After standardising the names, to facilitate the join I also had to convert to lower case, remove accents (whether they’re used differs between the datasets), and any parenthesis information from the Munro names.

After this cleaning, because multiple Munros have the same name, I needed to join on height to distinguish them as thankfully, there aren’t two Munros with the same name and height. However, a problem I wasn’t anticipating is that height measurements differed between the datasets. A lot of these can be put down to rounding - walkhighlands uses whole numbers whilst the DoBIH uses two decimal places. However, this doesn’t explain them all (the largest difference is 8.1 metres, that’s a lot!). I don’t know which one is “correct” or why they differ but given DoBIH is numerically more precise, I decided to use that as my measure of height in any analysis.

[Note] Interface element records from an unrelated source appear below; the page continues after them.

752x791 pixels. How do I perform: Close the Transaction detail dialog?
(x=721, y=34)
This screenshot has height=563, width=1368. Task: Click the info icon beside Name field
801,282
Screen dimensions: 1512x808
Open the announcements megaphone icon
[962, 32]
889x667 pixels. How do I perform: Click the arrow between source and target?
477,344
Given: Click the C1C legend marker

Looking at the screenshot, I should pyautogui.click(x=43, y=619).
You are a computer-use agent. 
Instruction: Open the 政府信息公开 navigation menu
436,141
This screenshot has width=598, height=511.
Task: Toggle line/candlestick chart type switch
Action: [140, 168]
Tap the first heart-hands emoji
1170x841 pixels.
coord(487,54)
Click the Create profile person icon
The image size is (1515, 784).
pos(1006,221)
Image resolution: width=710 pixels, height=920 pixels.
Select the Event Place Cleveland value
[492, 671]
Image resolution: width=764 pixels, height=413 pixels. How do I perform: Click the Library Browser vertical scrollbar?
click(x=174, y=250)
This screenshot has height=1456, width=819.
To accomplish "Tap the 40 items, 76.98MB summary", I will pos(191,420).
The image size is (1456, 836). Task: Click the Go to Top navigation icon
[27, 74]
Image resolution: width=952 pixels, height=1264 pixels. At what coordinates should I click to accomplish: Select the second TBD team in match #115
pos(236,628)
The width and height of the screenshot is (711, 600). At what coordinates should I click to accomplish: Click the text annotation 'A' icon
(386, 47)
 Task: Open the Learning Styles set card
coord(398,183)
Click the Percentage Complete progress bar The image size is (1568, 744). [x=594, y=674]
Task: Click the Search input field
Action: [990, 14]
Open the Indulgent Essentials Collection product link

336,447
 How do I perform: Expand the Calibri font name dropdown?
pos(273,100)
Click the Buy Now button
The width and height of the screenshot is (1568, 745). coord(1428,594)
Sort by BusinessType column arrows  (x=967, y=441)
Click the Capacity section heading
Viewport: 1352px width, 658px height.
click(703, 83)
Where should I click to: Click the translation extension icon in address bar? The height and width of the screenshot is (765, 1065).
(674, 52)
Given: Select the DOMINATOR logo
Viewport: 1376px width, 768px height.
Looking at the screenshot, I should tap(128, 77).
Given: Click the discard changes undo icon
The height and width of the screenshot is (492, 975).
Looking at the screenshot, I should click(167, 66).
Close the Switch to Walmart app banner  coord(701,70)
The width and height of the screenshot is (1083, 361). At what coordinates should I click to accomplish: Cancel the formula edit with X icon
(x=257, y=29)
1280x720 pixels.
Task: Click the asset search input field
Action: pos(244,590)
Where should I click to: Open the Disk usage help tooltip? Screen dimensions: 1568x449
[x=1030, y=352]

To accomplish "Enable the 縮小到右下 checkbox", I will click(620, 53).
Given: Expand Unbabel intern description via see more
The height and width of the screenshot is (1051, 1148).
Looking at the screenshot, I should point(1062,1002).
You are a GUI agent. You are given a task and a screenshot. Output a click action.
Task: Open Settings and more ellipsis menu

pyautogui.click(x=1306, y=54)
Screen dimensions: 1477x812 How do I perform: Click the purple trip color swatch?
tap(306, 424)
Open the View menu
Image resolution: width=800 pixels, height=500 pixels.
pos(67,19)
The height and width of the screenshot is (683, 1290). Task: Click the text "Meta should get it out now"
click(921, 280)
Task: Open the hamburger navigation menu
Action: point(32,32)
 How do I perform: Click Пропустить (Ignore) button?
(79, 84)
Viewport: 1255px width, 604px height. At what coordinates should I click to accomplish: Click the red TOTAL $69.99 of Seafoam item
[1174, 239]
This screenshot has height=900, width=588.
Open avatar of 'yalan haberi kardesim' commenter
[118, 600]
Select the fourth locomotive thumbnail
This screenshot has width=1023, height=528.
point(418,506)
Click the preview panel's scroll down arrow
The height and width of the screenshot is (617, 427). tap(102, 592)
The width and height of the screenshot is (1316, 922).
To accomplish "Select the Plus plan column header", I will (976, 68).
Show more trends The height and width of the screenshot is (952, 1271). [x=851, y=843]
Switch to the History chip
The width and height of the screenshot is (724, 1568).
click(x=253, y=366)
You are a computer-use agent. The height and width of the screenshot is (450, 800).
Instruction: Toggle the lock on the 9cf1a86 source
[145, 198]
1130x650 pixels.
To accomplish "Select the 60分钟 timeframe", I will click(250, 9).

My AI-fuelled discovery was fuzzyjoin which allows you to set a tolerance level for the join and pick a best match. I’ve never needed this before but it provided itself to be extremely useful - with a bit of trial and error I set a tolerance of 10m and manually checked the output to ensure everything had lined up correctly.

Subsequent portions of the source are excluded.